* SOURCE RECORDS

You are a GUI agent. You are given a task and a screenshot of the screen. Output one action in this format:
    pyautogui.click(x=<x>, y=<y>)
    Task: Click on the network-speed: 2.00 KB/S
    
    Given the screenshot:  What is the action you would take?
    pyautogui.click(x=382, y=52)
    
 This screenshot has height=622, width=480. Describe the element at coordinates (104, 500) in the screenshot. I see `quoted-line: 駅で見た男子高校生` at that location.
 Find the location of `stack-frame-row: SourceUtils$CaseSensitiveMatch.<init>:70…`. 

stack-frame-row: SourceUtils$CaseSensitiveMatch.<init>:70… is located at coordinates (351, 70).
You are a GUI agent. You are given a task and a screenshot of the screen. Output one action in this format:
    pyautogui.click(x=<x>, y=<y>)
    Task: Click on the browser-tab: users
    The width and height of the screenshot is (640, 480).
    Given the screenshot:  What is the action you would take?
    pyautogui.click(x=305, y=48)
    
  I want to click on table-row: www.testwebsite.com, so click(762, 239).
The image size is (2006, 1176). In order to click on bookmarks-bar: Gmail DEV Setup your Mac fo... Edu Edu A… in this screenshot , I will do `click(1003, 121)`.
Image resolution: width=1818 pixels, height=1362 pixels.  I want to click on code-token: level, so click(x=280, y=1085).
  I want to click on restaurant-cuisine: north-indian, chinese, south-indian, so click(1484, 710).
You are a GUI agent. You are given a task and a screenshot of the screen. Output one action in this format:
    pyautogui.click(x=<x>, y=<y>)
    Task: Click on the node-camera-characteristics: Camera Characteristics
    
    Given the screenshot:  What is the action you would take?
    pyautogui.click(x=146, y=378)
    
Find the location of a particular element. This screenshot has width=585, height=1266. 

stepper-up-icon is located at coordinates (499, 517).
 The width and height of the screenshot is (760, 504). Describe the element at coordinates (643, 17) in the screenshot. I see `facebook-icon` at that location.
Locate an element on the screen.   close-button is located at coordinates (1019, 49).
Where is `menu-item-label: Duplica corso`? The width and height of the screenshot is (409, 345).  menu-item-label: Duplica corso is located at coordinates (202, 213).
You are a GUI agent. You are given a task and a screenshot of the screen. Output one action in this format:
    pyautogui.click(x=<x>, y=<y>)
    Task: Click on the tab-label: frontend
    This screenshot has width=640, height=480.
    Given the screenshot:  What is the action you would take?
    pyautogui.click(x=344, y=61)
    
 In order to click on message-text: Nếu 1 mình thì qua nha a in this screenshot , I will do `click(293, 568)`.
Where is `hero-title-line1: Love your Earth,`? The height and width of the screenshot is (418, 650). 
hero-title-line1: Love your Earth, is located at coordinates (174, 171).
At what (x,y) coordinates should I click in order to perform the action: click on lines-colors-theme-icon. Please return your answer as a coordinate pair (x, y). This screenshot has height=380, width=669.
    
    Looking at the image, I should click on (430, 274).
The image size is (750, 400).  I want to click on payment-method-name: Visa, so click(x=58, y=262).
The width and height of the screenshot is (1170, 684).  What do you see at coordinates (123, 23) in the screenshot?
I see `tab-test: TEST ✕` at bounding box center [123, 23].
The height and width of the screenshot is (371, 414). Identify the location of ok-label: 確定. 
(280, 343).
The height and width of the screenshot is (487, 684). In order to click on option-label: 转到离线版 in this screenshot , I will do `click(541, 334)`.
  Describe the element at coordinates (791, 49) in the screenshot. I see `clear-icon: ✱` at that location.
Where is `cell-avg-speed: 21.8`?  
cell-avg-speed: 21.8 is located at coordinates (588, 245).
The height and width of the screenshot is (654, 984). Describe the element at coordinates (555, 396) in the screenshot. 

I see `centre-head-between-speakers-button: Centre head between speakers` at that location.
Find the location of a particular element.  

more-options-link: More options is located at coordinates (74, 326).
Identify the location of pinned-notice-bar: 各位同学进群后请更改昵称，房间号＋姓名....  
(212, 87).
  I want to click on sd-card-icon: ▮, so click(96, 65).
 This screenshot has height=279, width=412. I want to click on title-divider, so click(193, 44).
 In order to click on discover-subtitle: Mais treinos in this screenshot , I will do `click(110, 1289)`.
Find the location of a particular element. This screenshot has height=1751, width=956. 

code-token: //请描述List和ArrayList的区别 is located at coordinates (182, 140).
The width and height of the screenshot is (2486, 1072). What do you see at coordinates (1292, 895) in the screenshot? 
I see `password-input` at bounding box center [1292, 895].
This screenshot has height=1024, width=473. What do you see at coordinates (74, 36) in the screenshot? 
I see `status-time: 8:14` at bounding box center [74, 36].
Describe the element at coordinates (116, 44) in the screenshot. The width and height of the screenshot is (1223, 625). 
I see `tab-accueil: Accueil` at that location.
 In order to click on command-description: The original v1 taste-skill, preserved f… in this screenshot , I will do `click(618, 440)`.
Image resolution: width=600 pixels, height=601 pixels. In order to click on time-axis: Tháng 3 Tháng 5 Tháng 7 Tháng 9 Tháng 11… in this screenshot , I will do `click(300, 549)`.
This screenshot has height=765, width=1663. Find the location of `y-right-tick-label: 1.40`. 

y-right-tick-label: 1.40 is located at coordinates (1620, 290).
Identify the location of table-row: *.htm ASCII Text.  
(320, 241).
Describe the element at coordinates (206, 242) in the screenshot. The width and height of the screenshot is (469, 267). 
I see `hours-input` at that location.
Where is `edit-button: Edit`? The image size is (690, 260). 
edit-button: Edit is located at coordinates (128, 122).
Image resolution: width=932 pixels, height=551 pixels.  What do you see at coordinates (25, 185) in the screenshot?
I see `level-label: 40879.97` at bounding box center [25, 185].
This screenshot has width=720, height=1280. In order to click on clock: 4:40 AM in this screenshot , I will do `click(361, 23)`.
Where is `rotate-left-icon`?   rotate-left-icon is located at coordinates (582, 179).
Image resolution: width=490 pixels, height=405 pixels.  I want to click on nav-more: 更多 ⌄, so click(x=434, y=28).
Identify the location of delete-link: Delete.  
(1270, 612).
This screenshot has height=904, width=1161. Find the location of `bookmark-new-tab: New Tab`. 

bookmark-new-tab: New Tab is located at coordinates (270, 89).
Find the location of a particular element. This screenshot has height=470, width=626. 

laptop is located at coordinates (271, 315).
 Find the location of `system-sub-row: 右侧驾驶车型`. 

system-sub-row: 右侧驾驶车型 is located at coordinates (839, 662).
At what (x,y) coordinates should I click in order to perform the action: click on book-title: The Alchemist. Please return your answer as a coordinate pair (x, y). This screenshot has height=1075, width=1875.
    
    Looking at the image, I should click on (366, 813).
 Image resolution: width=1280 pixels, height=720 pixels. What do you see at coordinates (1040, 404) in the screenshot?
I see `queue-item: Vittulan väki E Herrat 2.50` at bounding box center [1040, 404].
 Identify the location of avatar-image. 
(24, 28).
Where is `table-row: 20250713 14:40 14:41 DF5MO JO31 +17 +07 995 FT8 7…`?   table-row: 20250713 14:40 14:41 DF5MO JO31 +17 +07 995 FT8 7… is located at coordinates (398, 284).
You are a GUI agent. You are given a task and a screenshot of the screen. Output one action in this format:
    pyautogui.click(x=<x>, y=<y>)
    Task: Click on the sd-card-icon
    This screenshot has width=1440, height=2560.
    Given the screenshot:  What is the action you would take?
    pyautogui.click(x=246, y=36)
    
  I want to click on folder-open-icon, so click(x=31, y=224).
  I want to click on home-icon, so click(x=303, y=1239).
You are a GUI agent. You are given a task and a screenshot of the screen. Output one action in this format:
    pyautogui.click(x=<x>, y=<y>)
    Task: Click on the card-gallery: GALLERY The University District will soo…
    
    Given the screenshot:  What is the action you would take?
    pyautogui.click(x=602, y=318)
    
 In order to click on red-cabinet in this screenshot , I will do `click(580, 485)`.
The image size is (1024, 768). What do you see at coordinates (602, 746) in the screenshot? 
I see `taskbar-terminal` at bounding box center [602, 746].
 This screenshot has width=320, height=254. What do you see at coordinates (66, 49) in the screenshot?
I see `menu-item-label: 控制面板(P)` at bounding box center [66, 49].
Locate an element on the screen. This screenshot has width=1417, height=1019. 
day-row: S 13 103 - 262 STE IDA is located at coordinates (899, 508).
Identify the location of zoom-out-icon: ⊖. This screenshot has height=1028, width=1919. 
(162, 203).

* REQUIRED ACTION
Copy out the records word for word, starting at their first line and ending with the line that contains "pyautogui.click(x=382, y=52)". Include both of those lines.

* ANSWER SECTION
You are a GUI agent. You are given a task and a screenshot of the screen. Output one action in this format:
    pyautogui.click(x=<x>, y=<y>)
    Task: Click on the network-speed: 2.00 KB/S
    
    Given the screenshot:  What is the action you would take?
    pyautogui.click(x=382, y=52)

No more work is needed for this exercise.